Without loss of generality: reduces to one goal under variables permutations.
Given a goal of the form g xs, a predicate p over a set of variables, as well as variable
permutations xs_i. Then wlog produces goals of the form
The case goal, i.e. the permutation xs_i covers all possible cases:
⊢ p xs_0 ∨ ⋯ ∨ p xs_n
The main goal, i.e. the goal reduced to xs_0:
(h : p xs_0) ⊢ g xs_0
The invariant goals, i.e. g is invariant under xs_i:
(h : p xs_i) (this : g xs_0) ⊢ gs xs_i
Either the permutation is provided, or a proof of the disjunction is provided to compute the
permutation. The disjunction need to be in assoc normal form, e.g. p₀ ∨ (p₁ ∨ p₂). In many cases
the invariant goals can be solved by AC rewriting using cc etc.
Example:
On a state (n m : ℕ) ⊢ p n m the tactic wlog h : n ≤ m using [n m, m n] produces the following
states:
(n m : ℕ) ⊢ n ≤ m ∨ m ≤ n
(n m : ℕ) (h : n ≤ m) ⊢ p n m
(n m : ℕ) (h : m ≤ n) (this : p n m) ⊢ p m n
wlog supports different calling conventions. The name h is used to give a name to the introduced
case hypothesis. If the name is avoided, the default will be case.

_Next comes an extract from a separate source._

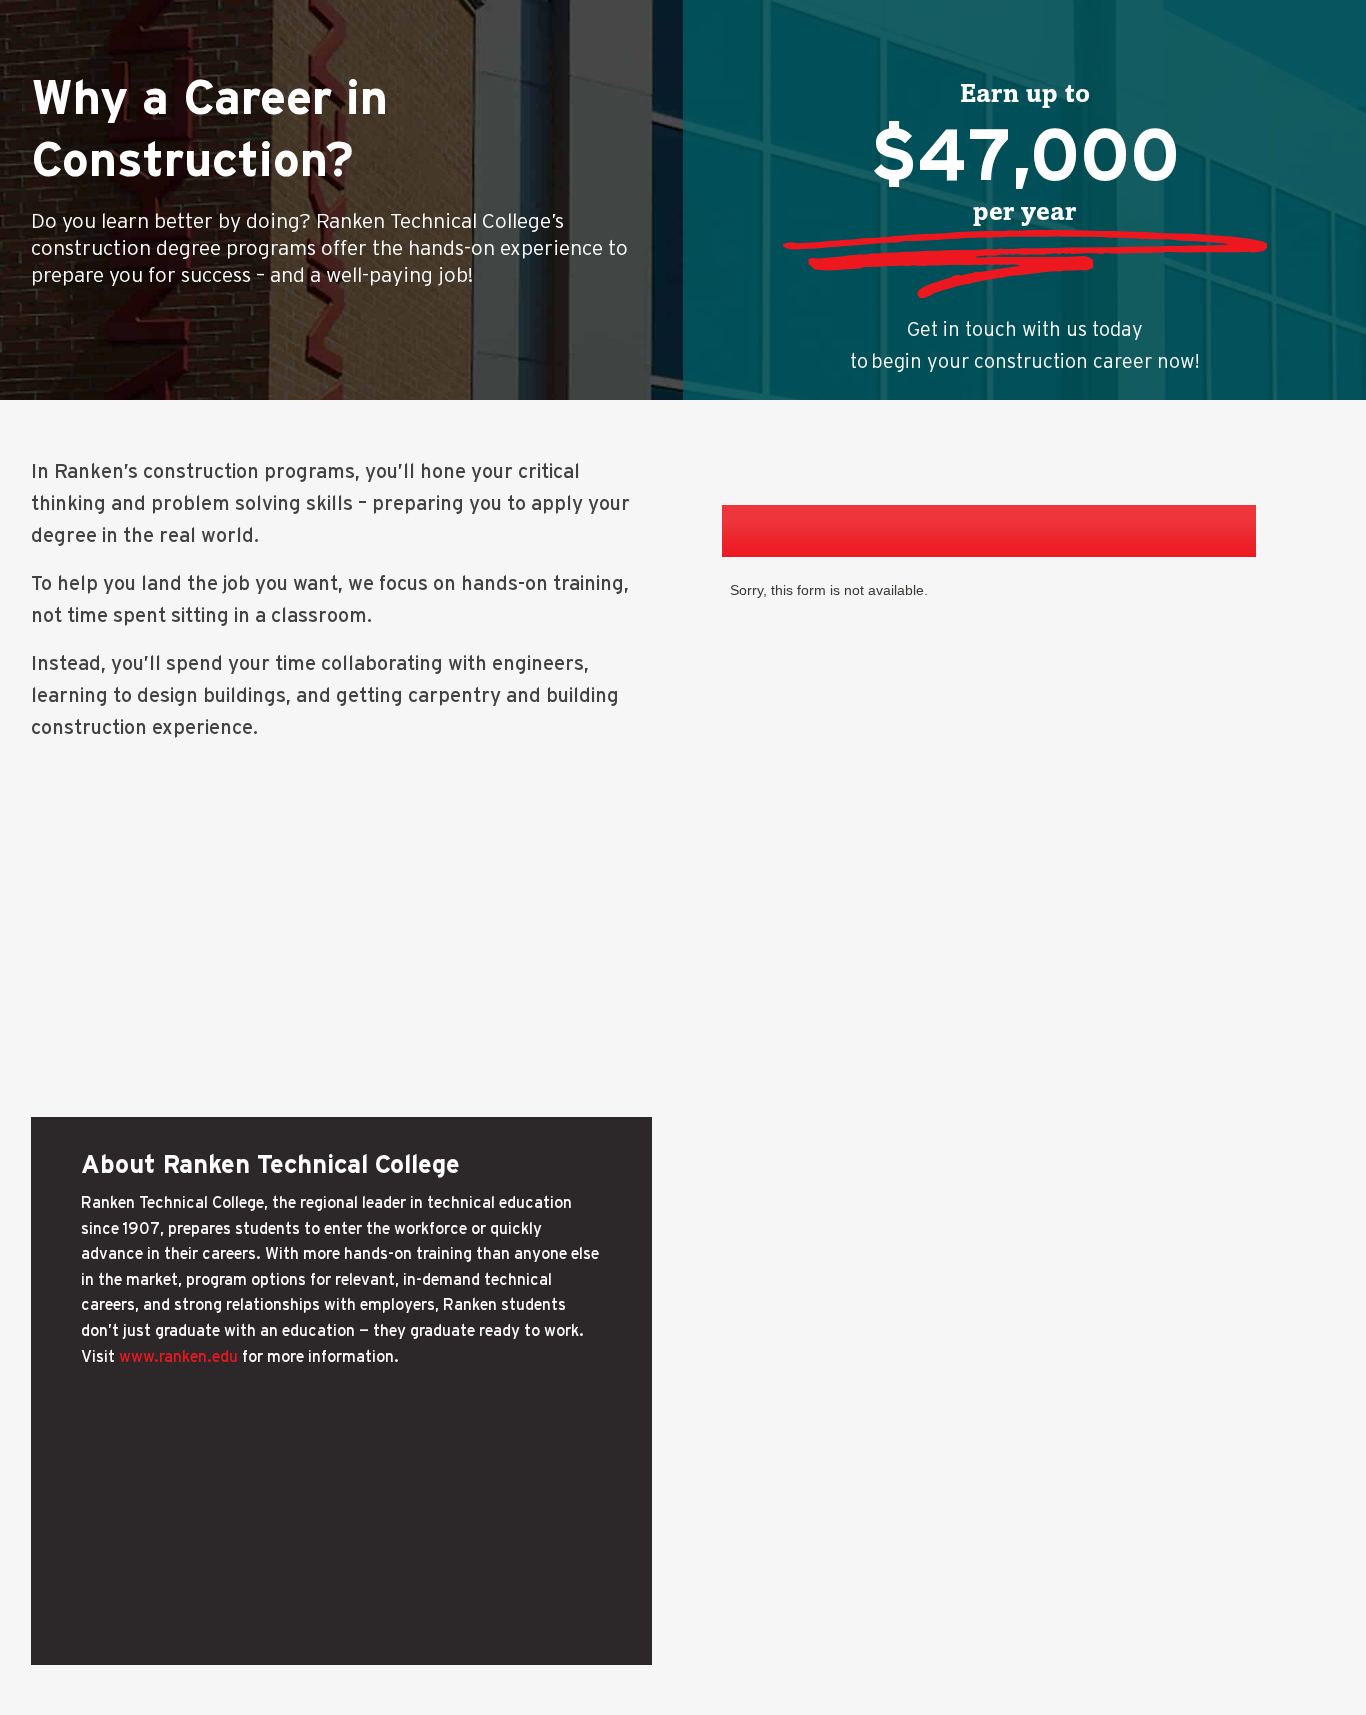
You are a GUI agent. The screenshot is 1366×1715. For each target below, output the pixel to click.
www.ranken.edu (178, 1356)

(1) wlog : p xs0 using [xs0, …, xsn]
Results in the case goal p xs0 ∨ ⋯ ∨ ps xsn, the main goal (case : p xs0) ⊢ g xs0 and the
invariance goals (case : p xsi) (this : g xs0) ⊢ g xsi.
(2) wlog : p xs0 := r using xs0
The expression r is a proof of the shape p xs0 ∨ ⋯ ∨ p xsi, it is also used to compute the
variable permutations.
(3) wlog := r using xs0
The expression r is a proof of the shape p xs0 ∨ ⋯ ∨ p xsi, it is also used to compute the
variable permutations. This is not as stable as (2), for example p cannot be a disjunction.
(4) wlog : R x y using x y and wlog : R x y
Produces the case R x y ∨ R y x. If R is ≤, then the disjunction discharged using linearity.
If using x y is avoided then x and y are the last two variables appearing in the
expression R x y.